When Preachers Sell Their Souls to Caesar

Pharisees2Browsing the Internet last week, I saw close to a hundred articles written by preachers, pastors, and churchian celebrities, condemning the Ferguson protests. Who knows how many more preachers used their Sunday morning hour to do the same. That’s what any preacher in America just loves to do: Verbally crack down on impersonal, private, powerless targets who have shown some kind of external behavior unacceptable by the legal norms of the day. It makes the preacher look formidable in the eyes of his listeners, it creates the impression that he indeed has something to say about culture, it makes him present himself as a militant opponent of destruction, chaos, and injustice . . . and of course, it keeps him safe, because there is no real threat that can come from the targets of his courageous denunciations.

This week, I can safely predict, not a single one of these preachers will cover the decision of a Staten Island Grand Jury to exonerate the murderous uniformed thug who ended the life of Eric Garner, a law-abiding father of six children. They just can’t; because in their position on the Ferguson events, they have already sold their souls to Caesar.

It could have been easy, of course, and Garner’s death could have been just another “Michael Brown incident” of a heroic policeman defending himself against a big black man, and therefore forced to kill him in broad daylight. But unfortunately, God’s providence intervened against the heroic policeman and sent to the scene a pesky private citizen, Ramsey Orta, who filmed the whole incident. Well, Orta will pay dearly for his insolence now, being framed by the same cops whom he filmed, and indicted on false charges by another Grand Jury.

But the cat is out of the bag, and Orta’s video shows very clearly that Garner was murdered in cold blood, with 5 or 6 more cops standing around him and just watching. And yet, the Grand Jury exonerated Pantaleo, the cops who murdered Garner.
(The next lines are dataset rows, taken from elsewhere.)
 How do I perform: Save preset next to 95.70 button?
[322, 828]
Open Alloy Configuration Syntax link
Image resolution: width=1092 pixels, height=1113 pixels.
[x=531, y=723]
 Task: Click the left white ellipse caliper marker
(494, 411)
There is no way to call to call it “self-defence.” There’s no place for fairy tale infantile descriptions of “I was grabbed by Hulk Hogan, he was like a demon.”
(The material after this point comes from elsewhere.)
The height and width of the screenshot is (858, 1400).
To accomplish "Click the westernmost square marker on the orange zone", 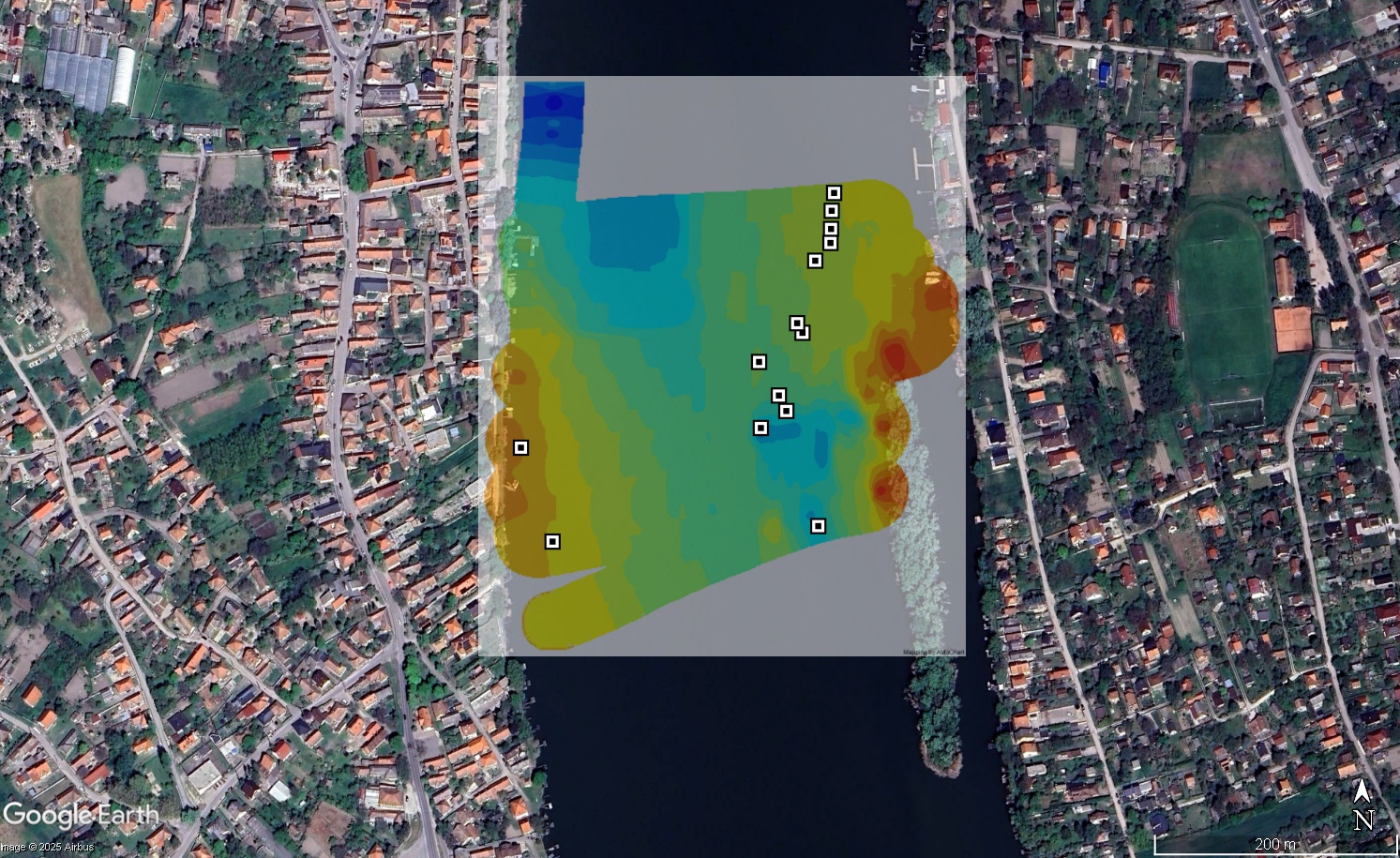I will (520, 447).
And, worst of all, there’s no way to justify the decision of the Grand Jury in Staten Island. So the same preachers who courageously denounced the Ferguson riots, will now have to remain silent in the face of this flagrant injustice. What else can they do?
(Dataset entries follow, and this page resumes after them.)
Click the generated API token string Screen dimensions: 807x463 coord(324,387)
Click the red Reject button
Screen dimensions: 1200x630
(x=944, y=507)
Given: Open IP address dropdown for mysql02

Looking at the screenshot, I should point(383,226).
These preachers can’t criticize the Grand Jury decision. They already said about Ferguson that “the Grand Jury is a legitimate authority and every person should submit to authorities and honor their decision.” The problem is, how do you “honor” obvious injustice? And how do you preach it from the pulpit?

If they went into criticizing the Staten Island Grand Jury decision for its injustice, they would be caught in an uncomfortable situation, because none of them actually made the effort to examine the real proceedings around the Missouri Grand Jury decision. They may discover that the whole thing was a farce, with the Prosecutor deliberately doing everything to lose the case. They may also discover that the Democrat political machine in Missouri came to the cop’s defense. Too late for such discoveries, is it?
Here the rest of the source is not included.